AthenaHealth CEO Jonathan Bush and Donald S. Bialek, chief medical officer of iVantage Health Analytics, faced off on that question at a conference in Boston this week.

September 19, 2014

4 Min Read
Has Obamacare Failed?

By Tom Salemi

It has been three years since the passage of the Affordable Care Act, and no one is quite ready to declare it a failure.

Well, except AthenaHealth CEO Jonathan Bush.

In an Oxford-style debate at the Economist Health Care Forum in Boston on September 17, Bush went toe-to-toe with Donald S. Bialek, MD, chief medical officer of iVantage Health Analytics, to argue the question “Has Obamacare failed?”

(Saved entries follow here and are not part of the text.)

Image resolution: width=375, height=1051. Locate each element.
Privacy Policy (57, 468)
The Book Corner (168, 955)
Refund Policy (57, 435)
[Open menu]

Bialek endorsed the Affordable Care Act (ACA), acknowledging its warts and all. The ACA, he said, helps transform healthcare from a system of “supply and command,” in which physicians have the authority to order a service, provide the service, and get paid for the service.

By shifting away from fee-for-service, the ACA makes hospitals and physicians more accountable for the health of their patients, Bialek said. “It’s good for the population, though not necessarily for the healthcare system,” he offered.

Bush, a cousin of former President George W. Bush, suggested Bialek was only half right. Mandating that every American pay for insurance “seems like a really bad dream,” he said. In the 1990s, health maintenance organizations did an effective job curbing costs by using market forces instead of mandates, “which will be another chink in our humanity,” he added.

The entertaining back-and-forth captured the essential arguments over the Affordable Care Act. Both sides agreed it has expanded healthcare coverage, but they held contrary opinions on the propriety of the mandate that broadened that coverage.

Bialek argued that while the personal mandate might be at odds with personal freedom, it’s a necessary counterbalance to the accepted—and mandated—practice that hospitals can’t turn away people who require emergency care.

“If you make a choice to not [wear] a helmet and you have an accident and you’re taken to the emergency room, you’re in my ICU for three months on a ventilator under very expensive care. You’ve made the choice to not wear a helmet, but I had to pay for that,” Bialek said.

“So it’s important to understand what personal choice means,” he continued. “If you want to opt out of the system or opt out of getting care, that does not mean it’s up to me to provide that care for you. But, as a society, we certainly wouldn’t let a trauma patient not get care. In fact, there are mandates out there; if you are going to be a hospital, you are going to provide that kind of care.”

The ACA’s individual mandate, he said, is necessary to ensure insurers can continue to function.

“I do have some problems with the individual mandate for personal choice. But I have more of a problem when it becomes my problem.”

Bush, always an engaging speaker, shot right back at Bialek, taking a stance for life, liberty, and the pursuit of high-end foods.

“Fabulous. Choice. Right. I rode here, sorry, on a bike with no helmet,” Bush said. “Hair flowing in the wind and it was fabulous, and I feel bad because if I go to the ICU, you will be paying. I guess not. Athena will be paying.

“But also, I did not eat a lot of corn-fed steak, and I also try to exercise a fair amount,” he added. “And also, I don’t watch a lot of TV. And I don’t smoke a lot of drugs. And I don’t drink a lot,” Bush said, hinting that personal freedom comes with personal responsibility.

But Bush also suggested that we will never be able to preempt every injury, so perhaps a better place to focus efforts would be on cost.

“You expressing something as native as riding a bike is now an offense to another person, that, to me, is a decay of social fabric and joy that is vastly more painful then the expense of the one poor bastard who ends up in the ICU,” Bush said to Bialek. “How many have there been? Really? And, by the way, with the cost of the current system that has been locked in by law to be that outrageously expensive, we could run ICUs from here to Kingdom Come. There is no way we could generate enough motorcycle accidents to come anywhere close the overpayment we’ve got.”

Bush’s engaging monologue evoked the one point upon which most of the audience agreed.

“He’s more entertaining than I am that’s for sure,” Bialek said.

Tom Salemi is a freelance contributor to MD+DI.